Waktu SD juga aku ingat aku pengen beli
sepatu baru. Trus kebetulan sekolahku ngadain bazaar gitu. Berbekal modal
tabungan uang jajan sendiri, aku beli manik-manik di toko Cahaya 45 trus bikin
kerajinan tangan kaya kalung, gelang, dan gantungan kunci yang awalnya kupikir
paling cuma laku sedikit. Tapi waktu bazaar selesai, hampir semua jualanku
habis. Untungku waktu itu seratus ribu lebih, aku beliin sepatu baru.
Sekarang, saat aku noleh lagi ke masa
childhood itu, aku merasa bersyukur. Aku senang karena pernah tinggal di
Jayapura, sebuah kota yang dipandang orang-orang yang nggak pernah ke Jayapura
sebagai kota yang isinya hutan tok dan orang-orang disana nggak pake baju, tapi
aku tahu kekayaan-kekayaan alam di kota itu, aku tahu hal-hal unik di sana, aku
pernah terpesona dengan keindahan pantai-pantai di sana, dan aku tahu segudang keajaiban-keajaiban
di kota Jayapura, yang nggak semua orang tahu. Dan kalo ada orang yang nanyain
aku tentang Jayapura, aku akan dengan semangat cerita tentang kota yang sudah
membentuk aku menjadi aku yang sekarang. Kota yang sederhana, tapi menyimpan banyak
keistimewaan.
Aku juga bersyukur udah ngalamin
macam-macam hal.
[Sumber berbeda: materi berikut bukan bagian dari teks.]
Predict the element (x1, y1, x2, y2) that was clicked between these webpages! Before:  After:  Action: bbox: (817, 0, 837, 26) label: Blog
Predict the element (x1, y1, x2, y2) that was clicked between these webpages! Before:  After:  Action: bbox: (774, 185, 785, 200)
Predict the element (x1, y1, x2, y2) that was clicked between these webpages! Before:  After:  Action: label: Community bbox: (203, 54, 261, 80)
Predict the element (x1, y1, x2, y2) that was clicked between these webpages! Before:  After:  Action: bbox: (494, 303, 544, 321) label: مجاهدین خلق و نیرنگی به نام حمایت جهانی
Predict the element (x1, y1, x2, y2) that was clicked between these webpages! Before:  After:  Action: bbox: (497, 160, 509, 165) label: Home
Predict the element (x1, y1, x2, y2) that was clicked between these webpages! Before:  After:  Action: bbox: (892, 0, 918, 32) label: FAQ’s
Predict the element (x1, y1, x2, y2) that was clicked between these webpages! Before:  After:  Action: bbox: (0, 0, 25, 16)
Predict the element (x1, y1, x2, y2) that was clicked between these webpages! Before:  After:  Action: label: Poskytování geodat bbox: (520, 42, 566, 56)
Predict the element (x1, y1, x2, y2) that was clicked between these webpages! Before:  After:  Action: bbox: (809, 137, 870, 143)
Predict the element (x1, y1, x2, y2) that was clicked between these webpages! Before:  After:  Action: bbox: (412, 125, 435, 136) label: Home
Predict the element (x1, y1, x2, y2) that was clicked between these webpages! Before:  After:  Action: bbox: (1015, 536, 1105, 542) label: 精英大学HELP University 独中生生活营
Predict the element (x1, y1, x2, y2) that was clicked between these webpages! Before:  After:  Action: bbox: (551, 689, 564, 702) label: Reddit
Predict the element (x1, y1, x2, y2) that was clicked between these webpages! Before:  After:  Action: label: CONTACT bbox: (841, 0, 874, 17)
Aku sejak kecil udah ‘dipaksa’ tampil didepan umum. Paling
nggak sekarang aku nggak nervous-nervous amat kalo tampil di depan
teman-temanku buat presentasi, atau waktu ujian speaking. Aku juga bersyukur
karena aku ngerti susahnya mendapatkan sesuatu, sehingga aku lebih menghargai
apa yang aku punya. Aku juga jadi tahu potensi apa yang aku miliki, dan aku
tahu cara memanfaatkan potensi yang aku punya, seperti menulis.
Dan akhirnya, aku selalu tersenyum
mengingat childhood-ku. Masa yang bagiku sangat-sangat-kuadrat bahagia.